CP4D-WKC (3.5.6) Installation Issue: Zookeeper Stuck

Introduction

IBM® Cloud Pak for Data (CP4D) is a cloud-native solution that enables you to put your data to work quickly and efficiently. Cloud Pak for Data lets you do both by enabling you to connect to your data, govern it, find it, and use it for analysis. Cloud Pak for Data also enables all your data users to collaborate from a single, unified interface that supports many services that are designed to work together.

Watson Knowledge Catalog (WKC) is one of the components in CP4D that provides a secure enterprise Catalog management platform that is supported by a data governance framework. A Catalog connects people to the data and knowledge that they need.

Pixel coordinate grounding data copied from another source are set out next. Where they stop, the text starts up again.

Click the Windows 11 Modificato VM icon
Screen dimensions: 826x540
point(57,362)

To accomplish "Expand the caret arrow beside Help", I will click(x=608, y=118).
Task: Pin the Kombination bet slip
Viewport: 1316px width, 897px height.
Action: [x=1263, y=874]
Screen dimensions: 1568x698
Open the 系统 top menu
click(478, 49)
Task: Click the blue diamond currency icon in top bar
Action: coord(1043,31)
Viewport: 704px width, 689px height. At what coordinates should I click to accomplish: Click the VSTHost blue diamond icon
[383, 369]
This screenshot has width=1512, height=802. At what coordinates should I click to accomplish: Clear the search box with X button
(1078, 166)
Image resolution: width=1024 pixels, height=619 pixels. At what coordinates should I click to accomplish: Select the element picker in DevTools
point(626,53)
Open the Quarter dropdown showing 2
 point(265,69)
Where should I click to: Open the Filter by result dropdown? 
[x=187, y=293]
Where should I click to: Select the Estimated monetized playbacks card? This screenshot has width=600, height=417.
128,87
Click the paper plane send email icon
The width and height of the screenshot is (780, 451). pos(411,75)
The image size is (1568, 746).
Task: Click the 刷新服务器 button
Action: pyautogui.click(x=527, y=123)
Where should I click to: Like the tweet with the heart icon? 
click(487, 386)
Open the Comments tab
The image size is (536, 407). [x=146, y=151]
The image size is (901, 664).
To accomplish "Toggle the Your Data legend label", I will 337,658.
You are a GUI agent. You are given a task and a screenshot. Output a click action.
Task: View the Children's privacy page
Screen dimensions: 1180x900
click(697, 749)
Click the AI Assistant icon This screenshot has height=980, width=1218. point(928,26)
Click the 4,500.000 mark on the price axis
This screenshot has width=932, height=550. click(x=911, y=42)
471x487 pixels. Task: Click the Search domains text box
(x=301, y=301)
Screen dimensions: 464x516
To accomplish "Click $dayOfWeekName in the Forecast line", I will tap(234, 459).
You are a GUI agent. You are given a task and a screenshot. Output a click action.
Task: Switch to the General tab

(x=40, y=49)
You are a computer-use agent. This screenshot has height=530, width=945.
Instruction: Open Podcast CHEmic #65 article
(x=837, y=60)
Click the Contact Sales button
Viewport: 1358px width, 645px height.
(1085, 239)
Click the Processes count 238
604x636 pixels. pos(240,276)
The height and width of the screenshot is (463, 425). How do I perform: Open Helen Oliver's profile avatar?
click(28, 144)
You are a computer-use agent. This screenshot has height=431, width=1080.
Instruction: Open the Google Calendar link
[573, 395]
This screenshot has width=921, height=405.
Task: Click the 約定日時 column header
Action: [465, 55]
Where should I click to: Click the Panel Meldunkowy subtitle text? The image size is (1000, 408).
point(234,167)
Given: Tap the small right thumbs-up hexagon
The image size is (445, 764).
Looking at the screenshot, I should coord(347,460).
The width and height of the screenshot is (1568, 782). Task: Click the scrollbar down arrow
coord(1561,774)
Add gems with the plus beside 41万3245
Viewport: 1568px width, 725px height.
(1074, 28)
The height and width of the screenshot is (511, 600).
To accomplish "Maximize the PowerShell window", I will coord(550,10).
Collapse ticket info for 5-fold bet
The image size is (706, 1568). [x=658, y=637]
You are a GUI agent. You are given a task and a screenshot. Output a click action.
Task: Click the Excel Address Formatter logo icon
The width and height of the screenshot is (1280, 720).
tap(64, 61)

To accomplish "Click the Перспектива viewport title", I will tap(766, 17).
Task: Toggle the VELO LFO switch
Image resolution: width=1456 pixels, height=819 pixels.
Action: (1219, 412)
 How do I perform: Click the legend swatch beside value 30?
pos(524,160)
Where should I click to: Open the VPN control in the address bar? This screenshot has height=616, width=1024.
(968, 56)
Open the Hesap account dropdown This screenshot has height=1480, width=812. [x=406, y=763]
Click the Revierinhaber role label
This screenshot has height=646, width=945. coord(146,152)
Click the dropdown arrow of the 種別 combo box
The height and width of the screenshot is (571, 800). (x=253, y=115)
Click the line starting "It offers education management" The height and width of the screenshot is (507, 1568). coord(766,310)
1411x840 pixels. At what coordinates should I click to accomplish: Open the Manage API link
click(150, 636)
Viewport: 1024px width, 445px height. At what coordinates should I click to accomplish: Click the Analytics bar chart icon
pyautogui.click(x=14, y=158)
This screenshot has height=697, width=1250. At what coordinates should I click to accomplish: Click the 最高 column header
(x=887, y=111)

The data governance framework ensures that data access and data quality are compliant with your business rules and standards.

This blog outlines an issue related to Zookeeper component which surfaced while installing CP4D 3.5.6 WKC (Cloud Pak for Data — Watson Knowledge Catalog) for one of the customers and the workaround required to get past the issue. The environment specification is mentioned in the Environment section below.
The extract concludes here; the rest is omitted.